The Hidden Reason ChatGPT Feels Worse Than Before

artesia · 20 December 2025 07:17

The video explains that GPT-5.2, despite being advanced, disappoints many users due to overfitting and inconsistent performance across real-world tasks and benchmarks, partly because it was prematurely released under competitive pressure from Google. OpenAI plans significant improvements in 2026 to address these issues and deliver a more balanced, practical AI experience beyond just high benchmark scores.

artesia · 20 December 2025 07:38

The video discusses the widespread dissatisfaction among users, especially power users, with OpenAI’s recently released GPT-5.2 model. Despite being touted by OpenAI’s Greg Brockman as the most advanced frontier model for professional work and long-running agents, many users feel that GPT-5.2 falls short of expectations. The release came shortly after Google’s Gemini 3, which impressed many and led some users to switch from ChatGPT to Google’s AI offerings. While GPT-5.2 performs well on certain benchmarks, it has been criticized for inconsistency and underperformance on others, leading to a vocal minority expressing strong disappointment.
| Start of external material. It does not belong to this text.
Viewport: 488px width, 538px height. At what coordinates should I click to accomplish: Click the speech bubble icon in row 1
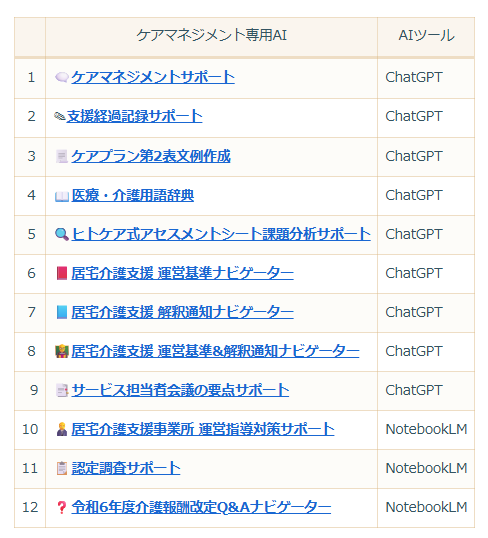[62, 78]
One key issue highlighted is the inconsistency of GPT-5.2’s performance across various benchmarks. For example, on the Simple Bench benchmark, which tests real-world understanding and reasoning through tricky questions, GPT-5.2 ranked poorly compared to competitors like Gemini 3 and earlier OpenAI models. However, on the EQ Bench, which measures emotional intelligence and conversational ability, GPT-5.2 performed relatively well, ranking third. This disparity has confused users and analysts, suggesting that the model excels in some areas but struggles significantly in others, particularly in nuanced reasoning and real-world application.

A major theory for GPT-5.2’s shortcomings is overfitting, where the model has been trained too heavily on specific benchmark tests, causing it to memorize answers rather than truly understand concepts. This leads to excellent benchmark scores on familiar tests but poor performance on new, unseen data or real-world tasks. The video compares this to a student who memorizes last year’s exam answers but fails when questions change slightly. Overfitting results in a model that appears smart in controlled tests but lacks the generalization and adaptability needed for practical use, which frustrates users expecting more robust AI capabilities.

The video also touches on the competitive pressure OpenAI faced from Google, which may have led to the premature release of GPT-5.2. According to reports, OpenAI released an early checkpoint of the model rather than the fully polished version, aiming to maintain its leadership in the AI space amid rising competition. This rushed release likely contributed to the model’s uneven performance and user dissatisfaction. Despite this, OpenAI plans to improve the model significantly in early 2026, with updates targeting both enterprise and consumer needs, aiming to deliver a more balanced and capable AI experience.

In conclusion, while GPT-5.2 is a technically advanced model, its current iteration suffers from overfitting and inconsistent real-world performance, leading to disappointment among power users. The model was released under competitive pressure and is not the final version OpenAI intends to offer. Future updates expected in 2026 aim to address these issues, improving both the model’s intelligence and usability. The video emphasizes that benchmark scores do not always translate to practical effectiveness, and true AI progress requires models that generalize well beyond standardized tests.